Director Gavin O’Connor’s Trademarks in 2016’s The Accountant:
- Family-driven films: Much like 2008’s Pride and Glory or 2011’s Warrior, the family unit is important to the confrontations in both of the above and 2016’s The Accountant.
- Brother-on-brother conflict: Drawing a parallel between this and 2011’s Warrior, 2016’s The Accountant comes down to brothers fighting each other.
- Difficult father figures: Much like Coach Kelleher in 2004’s Miracle, the trials faced by Christian and Brax suffer the training, but are better off for it, imposed by their father.

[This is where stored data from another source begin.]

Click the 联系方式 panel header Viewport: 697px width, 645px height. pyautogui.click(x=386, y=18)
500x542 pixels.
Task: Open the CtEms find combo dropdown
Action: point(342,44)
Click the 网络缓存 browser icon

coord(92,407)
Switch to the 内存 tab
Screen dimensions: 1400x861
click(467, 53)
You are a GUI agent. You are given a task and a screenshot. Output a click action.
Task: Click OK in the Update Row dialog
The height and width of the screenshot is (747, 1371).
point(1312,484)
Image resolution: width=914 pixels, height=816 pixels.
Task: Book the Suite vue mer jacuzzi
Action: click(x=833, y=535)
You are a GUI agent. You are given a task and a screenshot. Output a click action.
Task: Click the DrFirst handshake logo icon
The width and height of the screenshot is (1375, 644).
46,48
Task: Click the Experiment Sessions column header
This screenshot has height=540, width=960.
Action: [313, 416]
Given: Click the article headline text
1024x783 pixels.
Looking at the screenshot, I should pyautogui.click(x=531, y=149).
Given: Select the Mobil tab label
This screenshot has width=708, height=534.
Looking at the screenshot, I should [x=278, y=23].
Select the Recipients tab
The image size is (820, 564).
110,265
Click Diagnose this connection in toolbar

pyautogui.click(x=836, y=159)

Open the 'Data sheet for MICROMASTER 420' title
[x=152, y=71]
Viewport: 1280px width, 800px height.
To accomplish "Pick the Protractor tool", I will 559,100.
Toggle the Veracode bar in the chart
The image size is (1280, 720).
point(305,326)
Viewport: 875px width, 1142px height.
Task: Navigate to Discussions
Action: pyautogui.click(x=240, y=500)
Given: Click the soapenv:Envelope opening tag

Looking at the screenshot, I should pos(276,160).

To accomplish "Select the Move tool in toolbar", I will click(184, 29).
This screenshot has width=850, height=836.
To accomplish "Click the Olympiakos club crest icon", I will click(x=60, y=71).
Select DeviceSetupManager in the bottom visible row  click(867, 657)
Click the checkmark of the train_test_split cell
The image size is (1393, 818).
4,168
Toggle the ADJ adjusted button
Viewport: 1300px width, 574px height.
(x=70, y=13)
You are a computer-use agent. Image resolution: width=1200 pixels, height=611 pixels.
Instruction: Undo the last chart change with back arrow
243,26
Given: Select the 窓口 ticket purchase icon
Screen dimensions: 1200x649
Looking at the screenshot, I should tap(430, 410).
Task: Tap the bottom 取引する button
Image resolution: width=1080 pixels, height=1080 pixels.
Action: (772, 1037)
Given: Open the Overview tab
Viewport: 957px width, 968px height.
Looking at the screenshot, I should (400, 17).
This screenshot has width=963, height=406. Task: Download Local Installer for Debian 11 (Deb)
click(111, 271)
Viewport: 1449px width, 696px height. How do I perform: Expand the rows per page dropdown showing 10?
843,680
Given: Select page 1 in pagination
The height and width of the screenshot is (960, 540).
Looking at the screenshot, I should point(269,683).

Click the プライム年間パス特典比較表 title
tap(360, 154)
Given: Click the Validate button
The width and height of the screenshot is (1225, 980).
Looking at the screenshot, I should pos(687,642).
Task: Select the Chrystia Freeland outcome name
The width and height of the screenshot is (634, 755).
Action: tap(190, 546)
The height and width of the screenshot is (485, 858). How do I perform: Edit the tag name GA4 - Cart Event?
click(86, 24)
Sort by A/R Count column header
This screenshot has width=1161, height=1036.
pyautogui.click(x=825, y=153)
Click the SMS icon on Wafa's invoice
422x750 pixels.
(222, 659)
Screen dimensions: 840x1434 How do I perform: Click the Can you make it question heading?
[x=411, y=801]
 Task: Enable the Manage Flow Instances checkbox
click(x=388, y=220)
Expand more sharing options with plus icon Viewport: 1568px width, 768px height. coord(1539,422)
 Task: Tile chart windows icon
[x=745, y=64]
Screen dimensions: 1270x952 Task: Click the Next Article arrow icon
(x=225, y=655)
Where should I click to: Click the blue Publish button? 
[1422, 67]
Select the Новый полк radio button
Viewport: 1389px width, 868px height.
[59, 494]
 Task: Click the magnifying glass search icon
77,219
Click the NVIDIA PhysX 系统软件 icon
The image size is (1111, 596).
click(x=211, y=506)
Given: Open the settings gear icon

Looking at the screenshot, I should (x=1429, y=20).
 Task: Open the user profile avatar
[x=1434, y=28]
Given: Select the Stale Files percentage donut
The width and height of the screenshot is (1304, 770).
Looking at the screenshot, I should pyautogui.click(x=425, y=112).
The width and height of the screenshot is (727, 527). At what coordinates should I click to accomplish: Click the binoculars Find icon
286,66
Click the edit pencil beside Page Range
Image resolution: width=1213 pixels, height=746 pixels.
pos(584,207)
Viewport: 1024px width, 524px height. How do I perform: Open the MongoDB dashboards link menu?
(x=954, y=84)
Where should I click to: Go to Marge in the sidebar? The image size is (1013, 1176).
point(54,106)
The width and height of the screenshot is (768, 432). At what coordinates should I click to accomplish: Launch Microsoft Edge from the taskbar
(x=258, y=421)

(Whilst the opinions and observations cited above are, unless stated otherwise, the author’s own, the following sources were used for information: AMNY.com, BrainyQuote.com, ComingSoon.net, GQ.com, HuffingtonPost.com, IMDb.com, LRMOnline.com, SCPR.org, ScreenRant.com, WarnerBros.com)
The Reverse-Screenwriters’ Club (Spoilers Ensue):
Plot: an accountant investigates the records of a robotics company whose executives are being mysteriously assassinated.
Prologue: Ray King follows an assassin through a mob hideout.
Act 1: The neurologist decides to ask Christian’s parents the chance to train their son; Christian’s parents decide to refuse to let him go.
Act 2: Christian decides to advise the couple on their finances; Christian decides to clue them in on the tax cut.
Act 3: Christian decides to go shooting at the couples’ farm; Christian decides to return to his trailer.
Act 4: Christian decides to meet the Living Robotics team; Christian decides to meet Lamar.
Act 5: Christian decides to return to Living Robotics; Christian decides to meet Dana.
Act 6: Christian decides to start work on their accounting records; Christian decides to receive Dana in the morning.
Act 7: Christian decides to confront Lamar over his discarded work; Christian decides to return home.
Act 8: Christian decides to visit the couple’s farm for shooting; Christian decides to save them from the assassins.
Act 9: Christian decides to track down Dana; Christian decides to save her from the assassins.
Act 10: Christian and Dana decide to escape to the trailer; Christian and Dana decide to flee to the hotel.
Act 11: Christian and Dana decide to evaluate the case; Christian decides to track down Brax the assassin.
Act 12: Christian decides to pursue Brax to his next target; Christian decides to return to the hotel.
Act 13: Christian decides to raid Lamar’s mansion; Christian decides to scale the walls.
Act 14: Christian decides to confront the soldiers in the house; Christian decides to confront Brax.
Act 15: Christian decides to reconcile his differences with Brax; Christian decides to kill Lamar.
Epilogue: Dana receives the Jackson Pollock painting from Christian; Christian travels on through the country.